Sometimes in life, you meet characters that fill you with wonder. Richard Spark is one such individual. At 75 years old, he appears on first impression like a friendly dairy-farmer-type, doing the best he can to support his family. He keeps busy in retirement running the popular Rossburn Receptions function centre on his property just outside Rangiora, North Canterbury. However, after spending some time with Richard and visiting his Northbrook Colonial Museum, my eyes were opened to the incredible enthusiasm and dedication of this one man.
The story starts in a fairly ordinary fashion. In 1982 at the age of 38, Richard decided that he wanted to find himself a hobby.
“I didn’t want to play golf or go to the pub. With six children, I had to find something I could do at home,” says Richard. “So I decided to start collecting milk bottles. It may seem a little strange, but I was interested in them. There were so many variations and colours and moulds. I started by storing them on top of the piano at home, but I soon realised I needed more space.”
The ‘trouble’ really started when he got into collecting preserving jars. “That’s when I decided I was going to collect everything,” states Richard.

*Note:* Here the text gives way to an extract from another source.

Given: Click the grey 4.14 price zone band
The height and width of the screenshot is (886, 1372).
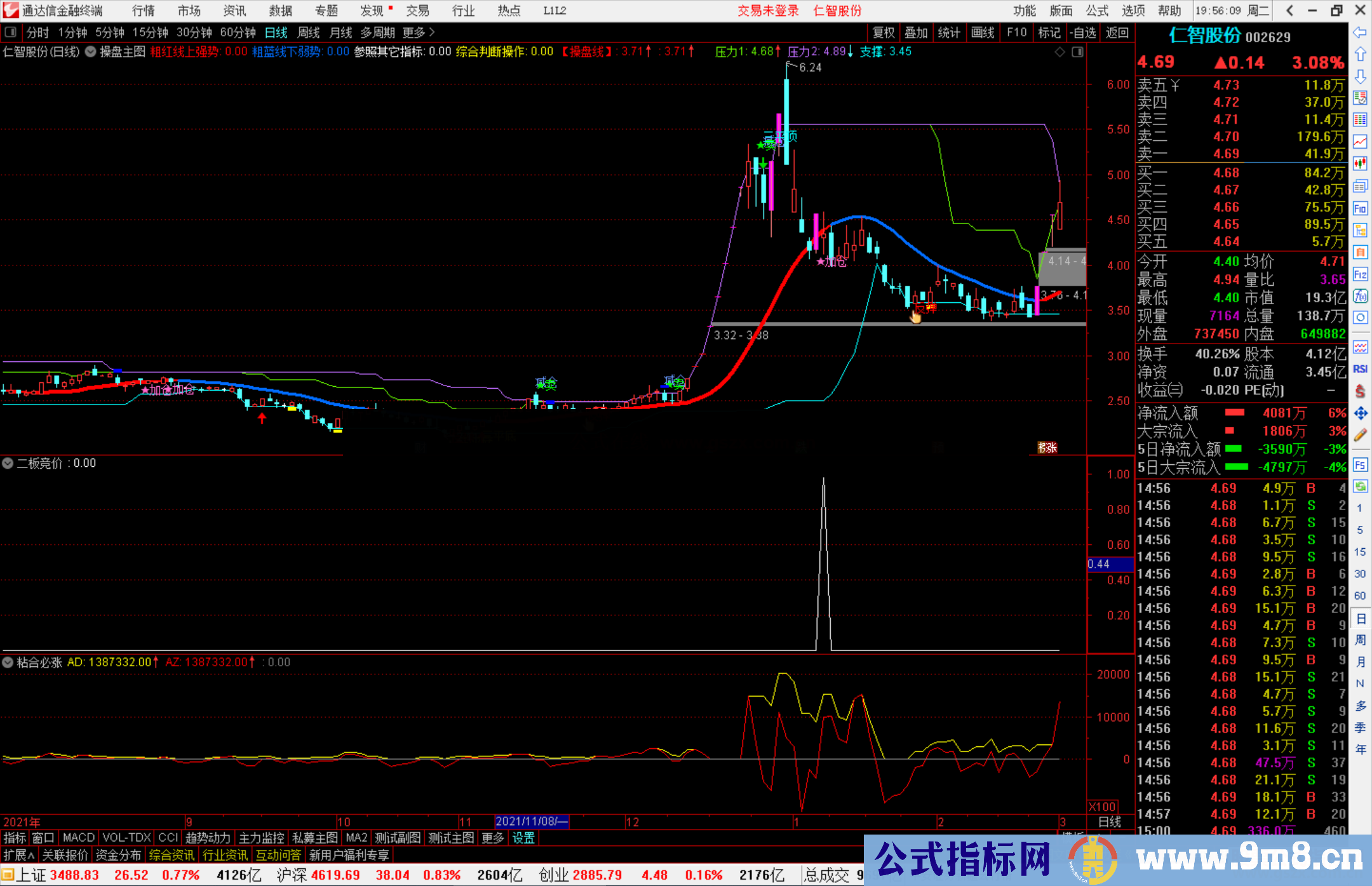Looking at the screenshot, I should coord(1062,267).
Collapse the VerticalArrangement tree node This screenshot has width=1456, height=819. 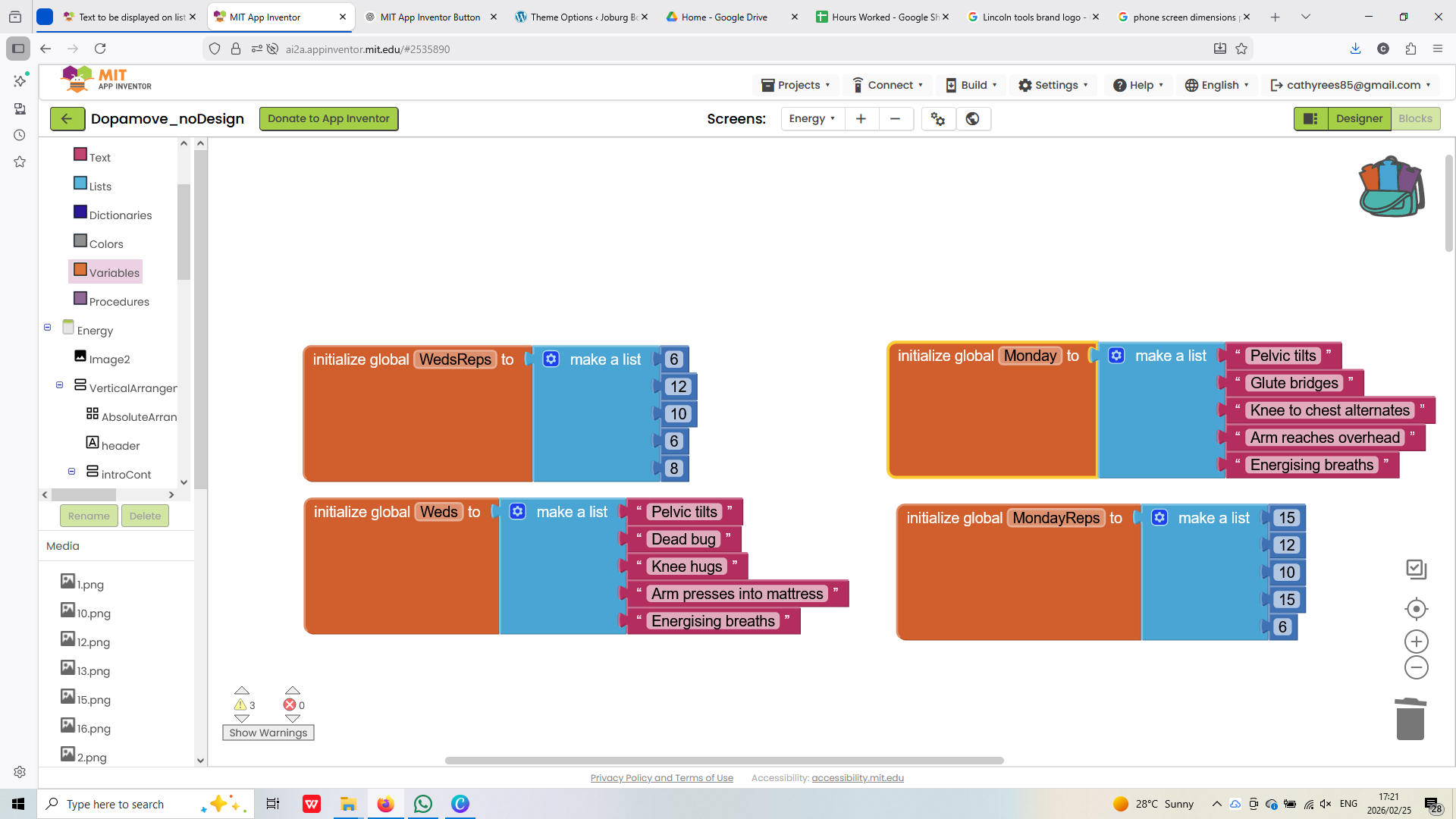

Little did he know (and nor was it ever his goal) that within 20 years he would have amassed a collection of well over 200,000 artefacts. An array not only of milk bottles and preserving jars, but almost every imaginable household item relating to New Zealand’s social history. From knitting machines and knife polishers to tobacco boxes and razor blades, Richard’s museum has it all. Spread over 2000 square metres within four purpose-built sheds, his collection is eccentricity at its best.